DIRECTION >> Can you copy the data word for word, beginning at the start and stopping after the line that contains "pyautogui.click(x=46, y=404)"?

MATERIAL PROVIDED >>
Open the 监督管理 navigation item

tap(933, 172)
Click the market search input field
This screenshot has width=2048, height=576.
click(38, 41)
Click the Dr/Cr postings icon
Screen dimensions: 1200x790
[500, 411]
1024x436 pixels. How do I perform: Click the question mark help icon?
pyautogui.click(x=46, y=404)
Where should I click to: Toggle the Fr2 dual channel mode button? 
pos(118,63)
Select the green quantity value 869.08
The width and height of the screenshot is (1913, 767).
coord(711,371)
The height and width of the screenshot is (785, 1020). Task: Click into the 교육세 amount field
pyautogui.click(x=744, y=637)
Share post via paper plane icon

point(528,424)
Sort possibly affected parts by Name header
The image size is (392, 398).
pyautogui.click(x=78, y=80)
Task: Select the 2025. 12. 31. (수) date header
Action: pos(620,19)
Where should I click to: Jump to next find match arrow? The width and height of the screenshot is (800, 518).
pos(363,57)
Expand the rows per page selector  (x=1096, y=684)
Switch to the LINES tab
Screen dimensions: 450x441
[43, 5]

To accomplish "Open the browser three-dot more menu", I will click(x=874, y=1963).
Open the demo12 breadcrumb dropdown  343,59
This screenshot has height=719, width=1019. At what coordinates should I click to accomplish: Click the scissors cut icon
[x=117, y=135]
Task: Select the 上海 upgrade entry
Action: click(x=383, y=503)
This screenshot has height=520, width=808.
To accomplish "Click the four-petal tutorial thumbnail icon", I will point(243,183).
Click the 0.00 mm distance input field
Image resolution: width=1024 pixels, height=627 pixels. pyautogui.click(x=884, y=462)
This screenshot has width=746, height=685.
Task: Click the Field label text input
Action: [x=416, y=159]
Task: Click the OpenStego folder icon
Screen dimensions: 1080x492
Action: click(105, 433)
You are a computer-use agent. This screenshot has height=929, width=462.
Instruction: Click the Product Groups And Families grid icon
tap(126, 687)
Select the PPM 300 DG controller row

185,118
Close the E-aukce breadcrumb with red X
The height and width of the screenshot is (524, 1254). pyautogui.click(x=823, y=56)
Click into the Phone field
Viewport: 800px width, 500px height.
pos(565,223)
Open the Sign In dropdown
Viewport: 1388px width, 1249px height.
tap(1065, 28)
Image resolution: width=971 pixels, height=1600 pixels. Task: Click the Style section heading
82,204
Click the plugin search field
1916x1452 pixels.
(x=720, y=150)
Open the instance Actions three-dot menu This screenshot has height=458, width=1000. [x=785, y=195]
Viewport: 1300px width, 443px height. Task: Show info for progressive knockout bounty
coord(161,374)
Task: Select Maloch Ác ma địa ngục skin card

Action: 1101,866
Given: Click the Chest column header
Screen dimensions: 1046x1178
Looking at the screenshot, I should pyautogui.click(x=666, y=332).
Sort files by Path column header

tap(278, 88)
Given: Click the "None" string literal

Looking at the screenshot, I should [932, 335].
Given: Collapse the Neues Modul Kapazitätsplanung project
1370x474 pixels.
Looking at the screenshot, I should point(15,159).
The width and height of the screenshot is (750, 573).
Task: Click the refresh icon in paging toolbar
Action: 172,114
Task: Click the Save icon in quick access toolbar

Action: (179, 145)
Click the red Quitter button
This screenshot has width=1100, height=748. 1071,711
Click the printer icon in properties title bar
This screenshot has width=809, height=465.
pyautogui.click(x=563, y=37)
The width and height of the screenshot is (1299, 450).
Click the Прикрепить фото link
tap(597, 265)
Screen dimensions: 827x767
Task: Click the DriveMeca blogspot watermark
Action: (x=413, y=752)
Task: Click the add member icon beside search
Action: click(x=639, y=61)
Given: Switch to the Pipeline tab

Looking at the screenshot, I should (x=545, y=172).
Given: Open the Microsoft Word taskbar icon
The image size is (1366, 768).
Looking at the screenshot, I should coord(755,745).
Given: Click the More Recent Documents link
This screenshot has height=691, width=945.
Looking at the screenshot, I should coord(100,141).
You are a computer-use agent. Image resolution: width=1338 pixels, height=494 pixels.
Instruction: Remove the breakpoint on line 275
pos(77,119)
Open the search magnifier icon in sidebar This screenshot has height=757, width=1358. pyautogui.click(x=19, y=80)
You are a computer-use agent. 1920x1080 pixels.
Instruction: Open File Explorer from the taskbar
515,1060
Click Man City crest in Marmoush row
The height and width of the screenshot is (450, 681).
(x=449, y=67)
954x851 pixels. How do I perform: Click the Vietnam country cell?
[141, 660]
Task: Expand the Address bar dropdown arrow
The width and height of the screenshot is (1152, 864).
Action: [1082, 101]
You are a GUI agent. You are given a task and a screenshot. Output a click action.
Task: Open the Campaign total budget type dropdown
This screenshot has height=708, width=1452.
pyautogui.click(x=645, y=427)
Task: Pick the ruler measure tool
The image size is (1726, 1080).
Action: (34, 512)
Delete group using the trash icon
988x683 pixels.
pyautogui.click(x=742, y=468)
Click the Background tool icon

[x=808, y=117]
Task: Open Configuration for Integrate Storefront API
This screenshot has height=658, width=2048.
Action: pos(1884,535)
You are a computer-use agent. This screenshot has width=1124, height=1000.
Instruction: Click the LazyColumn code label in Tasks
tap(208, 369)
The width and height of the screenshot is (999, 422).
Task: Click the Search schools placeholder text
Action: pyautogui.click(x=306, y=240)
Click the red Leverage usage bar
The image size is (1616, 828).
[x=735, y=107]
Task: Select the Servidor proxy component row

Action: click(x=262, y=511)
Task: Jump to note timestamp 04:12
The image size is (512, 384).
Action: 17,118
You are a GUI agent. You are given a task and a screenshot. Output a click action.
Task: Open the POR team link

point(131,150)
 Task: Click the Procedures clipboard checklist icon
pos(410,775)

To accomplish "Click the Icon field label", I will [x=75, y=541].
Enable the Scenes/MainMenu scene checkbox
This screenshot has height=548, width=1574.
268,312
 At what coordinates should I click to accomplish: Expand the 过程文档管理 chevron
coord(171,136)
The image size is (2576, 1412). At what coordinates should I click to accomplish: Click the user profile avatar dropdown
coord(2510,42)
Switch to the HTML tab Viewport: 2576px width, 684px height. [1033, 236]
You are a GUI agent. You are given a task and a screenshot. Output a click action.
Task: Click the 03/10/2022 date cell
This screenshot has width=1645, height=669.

SOLUTION TO THIS PROBLEM >>
Open the 监督管理 navigation item

tap(933, 172)
Click the market search input field
This screenshot has width=2048, height=576.
click(38, 41)
Click the Dr/Cr postings icon
Screen dimensions: 1200x790
[500, 411]
1024x436 pixels. How do I perform: Click the question mark help icon?
pyautogui.click(x=46, y=404)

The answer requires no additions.